While the consumer is the ultimate winner, so are the RCS-first messaging providers.
Dotgo, for example, has been an RCS innovator in many mobile-first, RCS-ready economies such as India, South Africa, and Nigeria. They recently marked a key milestone, having sent 500 million monetized RCS messages last quarter. While based in the US, it was the Rest of the World (RoW) that led their growth. They can now capitalize on their international experience to leapfrog the North American market.
But First, a Hooray for the Optimists
For many of us, this is personal. For a while RCS in North America seemed to be in hibernation. GSMA had relinquished its leadership role, the US carriers’ attempts had proved futile, and with 50% of the devices not supporting the medium, many companies lost the desire to invest. But the optimists persisted.
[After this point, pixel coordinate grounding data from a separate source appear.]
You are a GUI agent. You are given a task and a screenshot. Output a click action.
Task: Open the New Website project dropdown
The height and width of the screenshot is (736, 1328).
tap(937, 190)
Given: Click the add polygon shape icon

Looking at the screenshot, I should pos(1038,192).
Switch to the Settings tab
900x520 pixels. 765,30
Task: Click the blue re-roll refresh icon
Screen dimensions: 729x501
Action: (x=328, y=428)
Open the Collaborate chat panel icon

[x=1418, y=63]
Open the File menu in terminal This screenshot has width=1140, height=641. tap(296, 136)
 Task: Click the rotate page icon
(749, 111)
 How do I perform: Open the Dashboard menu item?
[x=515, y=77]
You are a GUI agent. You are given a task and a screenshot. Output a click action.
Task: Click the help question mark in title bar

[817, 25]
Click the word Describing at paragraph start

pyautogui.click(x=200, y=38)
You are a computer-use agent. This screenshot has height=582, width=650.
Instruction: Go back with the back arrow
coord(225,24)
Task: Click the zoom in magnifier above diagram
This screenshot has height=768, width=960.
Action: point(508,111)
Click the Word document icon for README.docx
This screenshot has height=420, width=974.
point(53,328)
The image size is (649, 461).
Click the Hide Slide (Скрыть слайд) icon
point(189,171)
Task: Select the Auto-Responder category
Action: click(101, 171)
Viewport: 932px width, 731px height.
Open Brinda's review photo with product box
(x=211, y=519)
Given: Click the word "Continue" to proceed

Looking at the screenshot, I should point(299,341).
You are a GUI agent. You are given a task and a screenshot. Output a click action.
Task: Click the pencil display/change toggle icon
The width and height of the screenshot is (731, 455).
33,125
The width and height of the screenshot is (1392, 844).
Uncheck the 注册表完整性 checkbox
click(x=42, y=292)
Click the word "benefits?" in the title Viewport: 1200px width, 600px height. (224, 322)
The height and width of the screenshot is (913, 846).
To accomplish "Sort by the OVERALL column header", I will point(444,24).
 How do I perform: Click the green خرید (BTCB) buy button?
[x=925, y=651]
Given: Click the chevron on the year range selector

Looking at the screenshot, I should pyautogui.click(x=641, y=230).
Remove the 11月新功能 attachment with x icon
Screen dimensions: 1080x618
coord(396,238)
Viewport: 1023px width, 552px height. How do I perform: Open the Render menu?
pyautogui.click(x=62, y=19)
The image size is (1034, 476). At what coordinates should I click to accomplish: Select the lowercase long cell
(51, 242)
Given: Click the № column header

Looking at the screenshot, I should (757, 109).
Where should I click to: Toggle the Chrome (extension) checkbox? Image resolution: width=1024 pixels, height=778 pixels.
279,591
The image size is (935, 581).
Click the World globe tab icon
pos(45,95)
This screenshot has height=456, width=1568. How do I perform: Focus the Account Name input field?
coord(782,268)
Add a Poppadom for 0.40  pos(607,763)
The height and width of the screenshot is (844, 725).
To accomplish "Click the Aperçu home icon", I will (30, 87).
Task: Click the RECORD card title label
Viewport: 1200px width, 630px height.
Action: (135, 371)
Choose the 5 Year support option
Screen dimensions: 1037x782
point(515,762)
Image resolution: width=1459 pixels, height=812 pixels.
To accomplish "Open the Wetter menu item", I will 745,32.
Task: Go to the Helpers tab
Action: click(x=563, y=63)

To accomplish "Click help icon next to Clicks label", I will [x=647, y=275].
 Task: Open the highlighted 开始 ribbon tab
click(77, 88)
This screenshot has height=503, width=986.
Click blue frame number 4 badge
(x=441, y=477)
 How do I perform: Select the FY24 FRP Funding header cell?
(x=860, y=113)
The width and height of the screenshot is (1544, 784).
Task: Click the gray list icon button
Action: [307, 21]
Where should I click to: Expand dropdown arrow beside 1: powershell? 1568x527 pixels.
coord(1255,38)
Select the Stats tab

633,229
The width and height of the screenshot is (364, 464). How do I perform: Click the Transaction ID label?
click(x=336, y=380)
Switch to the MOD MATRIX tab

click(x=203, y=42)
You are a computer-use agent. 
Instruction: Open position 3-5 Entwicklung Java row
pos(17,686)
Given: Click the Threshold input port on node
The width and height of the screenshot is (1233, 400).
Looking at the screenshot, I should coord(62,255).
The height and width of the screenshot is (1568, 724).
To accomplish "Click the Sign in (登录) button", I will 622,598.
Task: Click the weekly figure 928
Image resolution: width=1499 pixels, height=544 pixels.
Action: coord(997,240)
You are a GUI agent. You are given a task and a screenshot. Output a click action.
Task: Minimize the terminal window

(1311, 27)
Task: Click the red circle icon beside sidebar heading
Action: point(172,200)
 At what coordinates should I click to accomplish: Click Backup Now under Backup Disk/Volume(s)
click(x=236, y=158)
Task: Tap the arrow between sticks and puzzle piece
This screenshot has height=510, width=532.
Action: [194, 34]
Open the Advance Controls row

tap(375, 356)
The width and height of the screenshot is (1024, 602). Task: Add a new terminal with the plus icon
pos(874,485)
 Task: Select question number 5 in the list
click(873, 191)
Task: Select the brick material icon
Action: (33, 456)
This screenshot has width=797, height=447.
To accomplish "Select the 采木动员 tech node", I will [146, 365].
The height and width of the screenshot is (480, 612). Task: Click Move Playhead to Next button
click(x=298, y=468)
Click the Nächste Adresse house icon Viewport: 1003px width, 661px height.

In 2018, my team at EZ Texting helped ADP build the first passwordless authentication use case in the world. At that time, it worked only on Sprint. Later that year, I led the company’s charge, alongside Twilio, for the FCC to declare RCS and other OTT apps as excluded from the definition of a “text message.” I believe now, as I did back then, that for RCS to thrive, regulatory forbearance is necessary. The FCC has reaffirmed this as recently as this February.
Being excluded from the definition from “text message” also means that an RCS message, for the time being, is protected from TCPA liability. We as an industry should take this regulatory holiday seriously and must use it wisely.
For others, RCS has been a lot more personal. Sinch’s senior director of product, Jon Campbell, for example, moved lock, stock, and barrel from the UK to Atlanta as part of that company’s early bet that RCS was going to be huge in America. That was six years ago.
“For me, RCS is personal,” says Jon. “I remember the day I told my family we’re moving to the US. It was a bet that RCS was going to change the way we communicate, and the US would lead the charge. With the Apple announcement to support RCS, it’s hard not to get caught up in the industry frenzy . . . and the personal emotions.”
What Does It Mean to the Business of Business Messaging?
First, there’s no excuse anymore to get RCS (or its business cousin, RBM) working on every device, every network all over the world. Apple’s lack of support has been a convenient scapegoat for not working on getting details of onboarding (KYC), messaging rates, and feedback loops right.
Brands, be they the enterprise or the small business, will ask how to send messages with an “OK” confirm button, an image carousel, or enable purchases in-app. A generic lead-generation sign-up form or send-email-to-generic-inbox can no longer be our response.
As for brands, if you don’t have an RCS strategy, you need one now! Like I said back in May,
The technology will be here before you know it. And if you start your product conversation when “everyone is doing it,” you’re already late. Technology is notoriously ruthless to those who are late to adopt it. The prize always goes to the risk-taker, the early entrant, the one who has already tested out the kinks before going all in. Start now so you can learn and iterate, and when it becomes mainstream, you’re already surfing the wave instead of trying to paddle out to one.
Finally
RCS will replace SMS. That’s the only way for messaging to thrive. Apple just started the countdown clock.
Dotgo CEO, Inderpal Mumick said it best, “The best news for RCS since Google acquired Jibe. All doubts on RCS are behind us. Get ready to welcome RCS. Sayonara, SMS.”
Getting RBM done just became the top TODO of 2024.
Thank you for reading and have a great week!
TJ
Does this mean dumb phones won't be able to message iphones?